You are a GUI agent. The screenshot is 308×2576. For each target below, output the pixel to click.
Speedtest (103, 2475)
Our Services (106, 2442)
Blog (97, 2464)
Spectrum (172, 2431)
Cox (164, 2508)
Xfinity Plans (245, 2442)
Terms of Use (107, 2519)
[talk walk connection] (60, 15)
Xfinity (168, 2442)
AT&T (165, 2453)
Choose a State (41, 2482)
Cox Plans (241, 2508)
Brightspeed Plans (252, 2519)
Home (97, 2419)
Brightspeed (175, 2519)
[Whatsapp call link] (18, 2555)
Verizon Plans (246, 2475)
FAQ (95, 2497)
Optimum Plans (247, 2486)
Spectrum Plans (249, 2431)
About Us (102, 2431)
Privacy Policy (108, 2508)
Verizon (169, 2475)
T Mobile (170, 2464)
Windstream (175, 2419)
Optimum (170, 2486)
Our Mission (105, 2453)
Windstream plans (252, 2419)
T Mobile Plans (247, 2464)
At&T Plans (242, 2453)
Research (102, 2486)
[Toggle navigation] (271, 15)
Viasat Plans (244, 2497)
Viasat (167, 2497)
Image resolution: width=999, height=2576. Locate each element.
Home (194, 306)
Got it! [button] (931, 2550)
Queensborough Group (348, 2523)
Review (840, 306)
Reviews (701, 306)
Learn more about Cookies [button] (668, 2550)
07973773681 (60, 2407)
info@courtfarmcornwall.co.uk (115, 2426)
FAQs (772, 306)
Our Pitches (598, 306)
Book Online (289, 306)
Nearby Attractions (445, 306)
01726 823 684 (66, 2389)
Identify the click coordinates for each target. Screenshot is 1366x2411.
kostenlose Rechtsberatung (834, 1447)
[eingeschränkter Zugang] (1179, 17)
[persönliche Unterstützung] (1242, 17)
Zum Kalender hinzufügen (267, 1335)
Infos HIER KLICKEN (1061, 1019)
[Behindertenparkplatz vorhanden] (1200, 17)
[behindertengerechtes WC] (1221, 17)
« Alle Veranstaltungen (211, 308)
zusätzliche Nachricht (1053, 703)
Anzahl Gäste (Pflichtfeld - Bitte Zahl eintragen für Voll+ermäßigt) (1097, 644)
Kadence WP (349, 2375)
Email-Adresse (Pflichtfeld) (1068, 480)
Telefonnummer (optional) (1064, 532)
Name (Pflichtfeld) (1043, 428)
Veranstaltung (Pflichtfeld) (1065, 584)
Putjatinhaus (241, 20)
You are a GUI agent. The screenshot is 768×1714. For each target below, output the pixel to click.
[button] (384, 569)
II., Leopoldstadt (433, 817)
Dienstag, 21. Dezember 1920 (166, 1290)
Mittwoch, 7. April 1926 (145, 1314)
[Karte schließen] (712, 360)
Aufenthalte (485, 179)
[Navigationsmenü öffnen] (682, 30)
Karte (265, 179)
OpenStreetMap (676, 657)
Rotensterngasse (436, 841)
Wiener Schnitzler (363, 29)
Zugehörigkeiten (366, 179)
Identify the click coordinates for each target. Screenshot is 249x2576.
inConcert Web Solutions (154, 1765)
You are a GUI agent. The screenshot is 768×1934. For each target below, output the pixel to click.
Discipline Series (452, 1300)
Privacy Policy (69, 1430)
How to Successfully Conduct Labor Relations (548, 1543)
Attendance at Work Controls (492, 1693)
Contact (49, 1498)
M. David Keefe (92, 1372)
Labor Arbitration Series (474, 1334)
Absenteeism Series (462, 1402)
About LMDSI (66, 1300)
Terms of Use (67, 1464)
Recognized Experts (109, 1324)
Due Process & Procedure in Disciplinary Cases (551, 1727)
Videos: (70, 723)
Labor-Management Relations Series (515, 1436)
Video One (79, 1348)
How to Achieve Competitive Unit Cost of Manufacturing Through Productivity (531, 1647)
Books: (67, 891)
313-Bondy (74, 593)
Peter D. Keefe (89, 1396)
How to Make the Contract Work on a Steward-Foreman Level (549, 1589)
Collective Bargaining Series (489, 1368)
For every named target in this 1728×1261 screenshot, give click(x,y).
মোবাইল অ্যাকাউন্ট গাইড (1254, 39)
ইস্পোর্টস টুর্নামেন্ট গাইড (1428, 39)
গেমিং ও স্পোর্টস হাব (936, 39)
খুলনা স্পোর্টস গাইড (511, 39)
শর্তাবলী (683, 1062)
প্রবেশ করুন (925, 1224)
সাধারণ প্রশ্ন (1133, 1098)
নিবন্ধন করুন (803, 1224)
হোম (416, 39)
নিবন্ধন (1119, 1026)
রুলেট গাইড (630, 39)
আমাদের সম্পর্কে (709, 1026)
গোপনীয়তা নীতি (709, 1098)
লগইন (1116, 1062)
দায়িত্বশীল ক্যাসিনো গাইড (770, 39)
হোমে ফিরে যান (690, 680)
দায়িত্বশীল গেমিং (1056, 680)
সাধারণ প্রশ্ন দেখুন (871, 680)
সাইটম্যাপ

**What is required:**
Word for word, transcribe each record.

**Response:**
You are a GUI agent. The screenshot is 308×2576. For each target below, output the pixel to click.
Speedtest (103, 2475)
Our Services (106, 2442)
Blog (97, 2464)
Spectrum (172, 2431)
Cox (164, 2508)
Xfinity Plans (245, 2442)
Terms of Use (107, 2519)
[talk walk connection] (60, 15)
Xfinity (168, 2442)
AT&T (165, 2453)
Choose a State (41, 2482)
Cox Plans (241, 2508)
Brightspeed Plans (252, 2519)
Home (97, 2419)
Brightspeed (175, 2519)
[Whatsapp call link] (18, 2555)
Verizon Plans (246, 2475)
FAQ (95, 2497)
Optimum Plans (247, 2486)
Spectrum Plans (249, 2431)
About Us (102, 2431)
Privacy Policy (108, 2508)
Verizon (169, 2475)
T Mobile (170, 2464)
Windstream (175, 2419)
Optimum (170, 2486)
Our Mission (105, 2453)
Windstream plans (252, 2419)
T Mobile Plans (247, 2464)
At&T Plans (242, 2453)
Research (102, 2486)
[Toggle navigation] (271, 15)
Viasat Plans (244, 2497)
Viasat (167, 2497)
Image resolution: width=999, height=2576. Locate each element.
Home (194, 306)
Got it! [button] (931, 2550)
Queensborough Group (348, 2523)
Review (840, 306)
Reviews (701, 306)
Learn more about Cookies [button] (668, 2550)
07973773681 (60, 2407)
info@courtfarmcornwall.co.uk (115, 2426)
FAQs (772, 306)
Our Pitches (598, 306)
Book Online (289, 306)
Nearby Attractions (445, 306)
01726 823 684 (66, 2389)
Identify the click coordinates for each target. Screenshot is 1366x2411.
kostenlose Rechtsberatung (834, 1447)
[eingeschränkter Zugang] (1179, 17)
[persönliche Unterstützung] (1242, 17)
Zum Kalender hinzufügen (267, 1335)
Infos HIER KLICKEN (1061, 1019)
[Behindertenparkplatz vorhanden] (1200, 17)
[behindertengerechtes WC] (1221, 17)
« Alle Veranstaltungen (211, 308)
zusätzliche Nachricht (1053, 703)
Anzahl Gäste (Pflichtfeld - Bitte Zahl eintragen für Voll+ermäßigt) (1097, 644)
Kadence WP (349, 2375)
Email-Adresse (Pflichtfeld) (1068, 480)
Telefonnummer (optional) (1064, 532)
Name (Pflichtfeld) (1043, 428)
Veranstaltung (Pflichtfeld) (1065, 584)
Putjatinhaus (241, 20)
You are a GUI agent. The screenshot is 768×1714. For each target below, output the pixel to click.
[button] (384, 569)
II., Leopoldstadt (433, 817)
Dienstag, 21. Dezember 1920 (166, 1290)
Mittwoch, 7. April 1926 (145, 1314)
[Karte schließen] (712, 360)
Aufenthalte (485, 179)
[Navigationsmenü öffnen] (682, 30)
Karte (265, 179)
OpenStreetMap (676, 657)
Rotensterngasse (436, 841)
Wiener Schnitzler (363, 29)
Zugehörigkeiten (366, 179)
Identify the click coordinates for each target. Screenshot is 249x2576.
inConcert Web Solutions (154, 1765)
You are a GUI agent. The screenshot is 768×1934. For each target below, output the pixel to click.
Discipline Series (452, 1300)
Privacy Policy (69, 1430)
How to Successfully Conduct Labor Relations (548, 1543)
Attendance at Work Controls (492, 1693)
Contact (49, 1498)
M. David Keefe (92, 1372)
Labor Arbitration Series (474, 1334)
Absenteeism Series (462, 1402)
About LMDSI (66, 1300)
Terms of Use (67, 1464)
Recognized Experts (109, 1324)
Due Process & Procedure in Disciplinary Cases (551, 1727)
Videos: (70, 723)
Labor-Management Relations Series (515, 1436)
Video One (79, 1348)
How to Achieve Competitive Unit Cost of Manufacturing Through Productivity (531, 1647)
Books: (67, 891)
313-Bondy (74, 593)
Peter D. Keefe (89, 1396)
How to Make the Contract Work on a Steward-Foreman Level (549, 1589)
Collective Bargaining Series (489, 1368)
For every named target in this 1728×1261 screenshot, give click(x,y).
মোবাইল অ্যাকাউন্ট গাইড (1254, 39)
ইস্পোর্টস টুর্নামেন্ট গাইড (1428, 39)
গেমিং ও স্পোর্টস হাব (936, 39)
খুলনা স্পোর্টস গাইড (511, 39)
শর্তাবলী (683, 1062)
প্রবেশ করুন (925, 1224)
সাধারণ প্রশ্ন (1133, 1098)
নিবন্ধন করুন (803, 1224)
হোম (416, 39)
নিবন্ধন (1119, 1026)
রুলেট গাইড (630, 39)
আমাদের সম্পর্কে (709, 1026)
গোপনীয়তা নীতি (709, 1098)
লগইন (1116, 1062)
দায়িত্বশীল ক্যাসিনো গাইড (770, 39)
হোমে ফিরে যান (690, 680)
দায়িত্বশীল গেমিং (1056, 680)
সাধারণ প্রশ্ন দেখুন (871, 680)
সাইটম্যাপ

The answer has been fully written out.